Mais adiante regista-se: “Por diversas vezes o conselho fez publicar instruções contendo os preceitos higiénicos […], para o regime que se devia adoptar e o modo de tratar os doentes; e finalmente deu conselhos prudentes próprios para tranquilizar os ânimos mais fracos e tímidos, e para dissipar o terror que nas epidemias concorre muito para o seu maior desenvolvimento e estragos. […] Fez publicar no Diario do Governo um boletim, que dava parte todos os dias do número dos atacados, e dos curados e falecidos …”.
O Relatório conclui invocando que algumas das medidas adoptadas deveriam ficar regulamentadas “para evitar, quanto possível, a sua [da epidemia] repetição, ou atenuar-lhe os efeitos no caso infeliz do seu futuro e novo aparecimento.” Entre as diversas acções que aconselha tomar, para esse futuro, estava a necessidade de uma certificação sanitária internacional, oficial e credível, dos navios e passageiros que aportassem ou saíssem de Lisboa, bem como a construção dum novo lazareto de Lisboa para o serviço das quarentenas. O que veio a suceder com a abertura do lazareto do Porto Brandão (c.1877), que ainda lá está, mas votado ao abando e em eminente ruina.
Apelou também o Relatório ao reconhecimento, régio e do governo, para os abnegados serviços prestados pelos diversos funcionários públicos e privados – médicos, enfermeiros e outros – que actuaram na execução das medidas ordenadas pelo Conselho durante a ocorrência da epidemia. (O próprio Conselho Extraordinário de Saúde Pública perdeu durante a epidemia um dos seus membros, “o qual sucumbiu a um ataque da febre amarela” e manifestou a sua satisfação pelo modo generoso como D. Pedro V “se dignou premiar no filho os serviços prestados por cidadão tão benemérito”.

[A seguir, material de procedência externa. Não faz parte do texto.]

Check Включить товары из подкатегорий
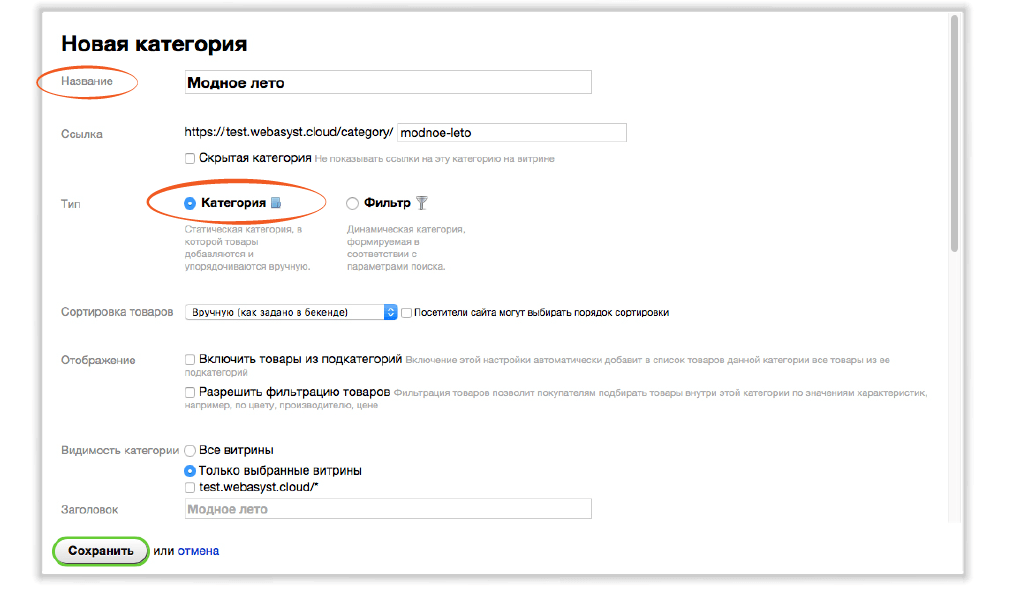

O monarca tivera papel relevante no árduo combate à epidemia. Ao contrário de muitas famílias abastadas que abandonaram a cidade refugiando-se nas suas propriedades rurais, o rei e a família real permaneceram em Lisboa, na frente de combate, fazendo visitas frequentes aos hospitais e elevando com o seu exemplo o moral da população.
Em sessão de 17 de junho de 1858 o município de Lisboa aprovou a instituição de uma Medalha da Febre Amarela, para reconhecimento dos serviços relevantes prestados por indivíduos de todas as classes na ocasião da epidemia de febre amarela. O rei aprovou-a em decreto de 25 de Agosto de 1859, que assim passou a ser uma condecoração oficial e nacional, com todos os benefícios e reconhecimentos.
A medalha, da autoria de Francisco de Borja Freire, tem representada uma alegoria à cidade de Lisboa distribuindo coroas de louros, e as frases “Lisboa Agradecida”, “1958” e “À Devoção Humanitária”. Foram cunhados um exemplar em ouro destinado a D. Pedro V e 260 em prata, sendo o cunho inutilizado de seguida.
Anos depois D Luís duplicou a condecoração para alguns dos que já tinham sido agraciados com a Medalha da Febre Amarela e retribuiu-lhes novamente os serviços então prestados com a atribuição da medalha da Ordem Militar da Torre e Espada, do Valor, Lealdade e Mérito (decretos de Agosto de 1862) na sua maioria com o grau de cavaleiro.